====== Entries supplied ======

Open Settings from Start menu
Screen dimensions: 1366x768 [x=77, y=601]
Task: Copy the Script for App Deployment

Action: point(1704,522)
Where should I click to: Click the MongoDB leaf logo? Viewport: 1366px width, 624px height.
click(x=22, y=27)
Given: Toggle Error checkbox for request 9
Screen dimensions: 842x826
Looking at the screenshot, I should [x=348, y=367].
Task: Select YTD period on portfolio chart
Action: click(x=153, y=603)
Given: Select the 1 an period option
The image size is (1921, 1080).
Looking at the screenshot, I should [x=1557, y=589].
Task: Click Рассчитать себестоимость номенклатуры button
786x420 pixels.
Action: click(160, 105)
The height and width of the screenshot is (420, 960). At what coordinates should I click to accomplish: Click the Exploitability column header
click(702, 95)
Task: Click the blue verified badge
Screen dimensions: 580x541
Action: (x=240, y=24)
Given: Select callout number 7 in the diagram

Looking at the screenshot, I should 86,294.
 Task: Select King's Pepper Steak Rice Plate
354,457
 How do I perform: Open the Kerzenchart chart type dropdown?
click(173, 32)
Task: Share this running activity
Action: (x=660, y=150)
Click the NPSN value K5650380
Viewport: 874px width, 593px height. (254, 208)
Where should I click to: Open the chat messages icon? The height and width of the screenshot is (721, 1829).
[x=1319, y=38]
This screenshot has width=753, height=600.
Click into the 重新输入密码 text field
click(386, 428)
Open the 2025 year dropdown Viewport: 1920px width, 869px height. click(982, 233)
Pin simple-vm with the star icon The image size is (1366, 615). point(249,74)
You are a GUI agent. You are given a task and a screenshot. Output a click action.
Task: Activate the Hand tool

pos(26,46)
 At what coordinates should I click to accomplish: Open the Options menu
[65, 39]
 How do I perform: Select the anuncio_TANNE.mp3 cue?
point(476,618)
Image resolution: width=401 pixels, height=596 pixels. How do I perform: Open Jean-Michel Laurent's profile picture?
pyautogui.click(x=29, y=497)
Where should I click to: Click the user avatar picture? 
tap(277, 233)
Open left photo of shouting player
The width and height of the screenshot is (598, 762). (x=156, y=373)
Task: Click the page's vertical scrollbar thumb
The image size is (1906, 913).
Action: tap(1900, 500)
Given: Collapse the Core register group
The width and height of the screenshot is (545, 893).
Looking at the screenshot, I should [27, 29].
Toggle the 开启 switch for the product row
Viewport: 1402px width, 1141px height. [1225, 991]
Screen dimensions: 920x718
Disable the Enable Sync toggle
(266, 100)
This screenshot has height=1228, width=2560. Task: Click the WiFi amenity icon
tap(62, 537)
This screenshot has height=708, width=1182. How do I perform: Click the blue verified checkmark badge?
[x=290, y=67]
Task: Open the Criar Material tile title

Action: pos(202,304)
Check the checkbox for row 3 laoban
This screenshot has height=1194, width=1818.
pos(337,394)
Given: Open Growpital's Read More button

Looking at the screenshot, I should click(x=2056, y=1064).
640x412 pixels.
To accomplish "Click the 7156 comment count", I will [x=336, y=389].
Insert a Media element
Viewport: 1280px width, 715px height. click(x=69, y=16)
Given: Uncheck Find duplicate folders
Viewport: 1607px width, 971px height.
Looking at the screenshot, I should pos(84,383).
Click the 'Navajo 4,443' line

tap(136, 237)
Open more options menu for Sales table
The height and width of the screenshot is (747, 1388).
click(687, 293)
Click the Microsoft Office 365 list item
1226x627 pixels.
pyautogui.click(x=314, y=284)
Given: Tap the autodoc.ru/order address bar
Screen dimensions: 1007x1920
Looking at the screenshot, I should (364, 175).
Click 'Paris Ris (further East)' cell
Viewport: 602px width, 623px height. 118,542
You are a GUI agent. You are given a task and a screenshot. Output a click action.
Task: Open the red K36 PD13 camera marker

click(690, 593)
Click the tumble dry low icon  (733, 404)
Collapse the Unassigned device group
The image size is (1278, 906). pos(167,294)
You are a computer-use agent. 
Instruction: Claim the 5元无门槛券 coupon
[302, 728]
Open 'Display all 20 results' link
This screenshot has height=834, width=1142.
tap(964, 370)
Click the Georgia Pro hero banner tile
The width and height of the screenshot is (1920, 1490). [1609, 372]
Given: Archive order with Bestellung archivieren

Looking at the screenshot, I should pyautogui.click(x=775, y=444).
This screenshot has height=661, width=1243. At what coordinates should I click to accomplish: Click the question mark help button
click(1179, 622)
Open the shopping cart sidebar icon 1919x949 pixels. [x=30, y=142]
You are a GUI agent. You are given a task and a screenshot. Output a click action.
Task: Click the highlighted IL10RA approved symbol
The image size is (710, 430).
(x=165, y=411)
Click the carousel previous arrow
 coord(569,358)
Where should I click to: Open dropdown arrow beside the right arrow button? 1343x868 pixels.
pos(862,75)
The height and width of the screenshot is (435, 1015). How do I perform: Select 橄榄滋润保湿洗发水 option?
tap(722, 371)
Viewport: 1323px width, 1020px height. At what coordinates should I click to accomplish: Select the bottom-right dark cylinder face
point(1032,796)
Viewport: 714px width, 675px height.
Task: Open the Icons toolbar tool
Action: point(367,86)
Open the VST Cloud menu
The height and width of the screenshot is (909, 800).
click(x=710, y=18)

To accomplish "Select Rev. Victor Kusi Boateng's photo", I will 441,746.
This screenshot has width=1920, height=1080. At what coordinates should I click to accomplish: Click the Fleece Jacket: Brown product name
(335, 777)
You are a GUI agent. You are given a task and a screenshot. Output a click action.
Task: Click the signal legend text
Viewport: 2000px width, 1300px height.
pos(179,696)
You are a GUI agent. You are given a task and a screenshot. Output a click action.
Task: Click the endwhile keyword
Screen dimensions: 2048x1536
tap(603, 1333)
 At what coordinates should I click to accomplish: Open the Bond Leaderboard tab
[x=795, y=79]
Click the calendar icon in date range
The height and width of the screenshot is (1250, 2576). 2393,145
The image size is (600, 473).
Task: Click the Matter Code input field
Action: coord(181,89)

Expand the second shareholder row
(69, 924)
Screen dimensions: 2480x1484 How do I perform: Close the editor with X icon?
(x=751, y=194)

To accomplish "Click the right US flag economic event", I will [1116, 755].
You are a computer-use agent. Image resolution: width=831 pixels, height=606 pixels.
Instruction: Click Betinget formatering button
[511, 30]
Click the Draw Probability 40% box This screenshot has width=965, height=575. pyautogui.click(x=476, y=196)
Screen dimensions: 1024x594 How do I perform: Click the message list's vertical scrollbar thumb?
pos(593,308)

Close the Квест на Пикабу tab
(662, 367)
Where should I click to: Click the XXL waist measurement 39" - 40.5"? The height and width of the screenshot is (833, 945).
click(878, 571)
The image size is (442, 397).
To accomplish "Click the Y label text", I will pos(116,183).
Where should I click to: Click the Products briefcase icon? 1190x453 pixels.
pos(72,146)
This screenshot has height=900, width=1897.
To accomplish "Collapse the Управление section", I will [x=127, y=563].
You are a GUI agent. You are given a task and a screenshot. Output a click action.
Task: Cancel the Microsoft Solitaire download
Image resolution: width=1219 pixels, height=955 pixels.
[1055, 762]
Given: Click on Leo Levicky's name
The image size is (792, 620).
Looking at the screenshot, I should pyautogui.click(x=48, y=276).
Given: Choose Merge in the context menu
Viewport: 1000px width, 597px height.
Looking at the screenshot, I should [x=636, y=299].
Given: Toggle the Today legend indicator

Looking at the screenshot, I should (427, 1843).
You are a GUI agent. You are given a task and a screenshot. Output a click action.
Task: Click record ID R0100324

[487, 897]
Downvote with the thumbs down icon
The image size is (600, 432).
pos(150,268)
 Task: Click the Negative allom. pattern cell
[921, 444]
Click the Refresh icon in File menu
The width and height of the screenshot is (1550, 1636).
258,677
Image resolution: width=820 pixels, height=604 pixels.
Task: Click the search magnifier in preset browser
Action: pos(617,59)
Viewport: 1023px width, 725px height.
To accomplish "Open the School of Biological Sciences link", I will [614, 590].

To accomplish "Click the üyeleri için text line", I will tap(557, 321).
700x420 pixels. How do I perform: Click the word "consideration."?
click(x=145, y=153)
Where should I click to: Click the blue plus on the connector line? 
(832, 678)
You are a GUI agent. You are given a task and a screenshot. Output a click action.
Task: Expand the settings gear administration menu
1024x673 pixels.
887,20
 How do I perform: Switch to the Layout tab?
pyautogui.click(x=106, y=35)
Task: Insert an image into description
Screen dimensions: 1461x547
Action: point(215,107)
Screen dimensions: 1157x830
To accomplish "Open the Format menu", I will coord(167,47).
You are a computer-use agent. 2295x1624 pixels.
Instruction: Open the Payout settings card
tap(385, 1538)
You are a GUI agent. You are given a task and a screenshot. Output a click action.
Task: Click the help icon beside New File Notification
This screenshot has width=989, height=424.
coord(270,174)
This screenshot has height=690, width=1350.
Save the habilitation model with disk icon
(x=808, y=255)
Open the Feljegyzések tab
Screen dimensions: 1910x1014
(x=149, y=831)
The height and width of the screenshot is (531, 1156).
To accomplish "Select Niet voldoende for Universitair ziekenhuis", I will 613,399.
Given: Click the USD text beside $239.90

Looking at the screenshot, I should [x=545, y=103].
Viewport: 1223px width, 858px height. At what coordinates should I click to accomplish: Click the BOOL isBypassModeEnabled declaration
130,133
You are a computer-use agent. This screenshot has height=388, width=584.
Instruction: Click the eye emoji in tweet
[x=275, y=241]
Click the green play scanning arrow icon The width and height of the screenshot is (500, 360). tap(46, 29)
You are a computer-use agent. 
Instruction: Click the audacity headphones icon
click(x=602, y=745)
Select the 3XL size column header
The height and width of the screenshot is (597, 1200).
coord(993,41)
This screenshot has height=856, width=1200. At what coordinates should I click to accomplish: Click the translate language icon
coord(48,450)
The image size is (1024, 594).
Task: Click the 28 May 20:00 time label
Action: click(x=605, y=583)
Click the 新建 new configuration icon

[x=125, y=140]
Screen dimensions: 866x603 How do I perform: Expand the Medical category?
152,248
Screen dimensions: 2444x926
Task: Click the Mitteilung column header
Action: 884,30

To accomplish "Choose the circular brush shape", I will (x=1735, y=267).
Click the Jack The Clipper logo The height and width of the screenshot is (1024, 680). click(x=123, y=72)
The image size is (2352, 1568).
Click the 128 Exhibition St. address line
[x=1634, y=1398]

======

## Written task
Please set down the items from the line with "Image resolution: width=401" to the line with "tap(277, 233)", keeping every character as it appears.

## Solution for this problem
Image resolution: width=401 pixels, height=596 pixels. How do I perform: Open Jean-Michel Laurent's profile picture?
pyautogui.click(x=29, y=497)
Where should I click to: Click the user avatar picture? 
tap(277, 233)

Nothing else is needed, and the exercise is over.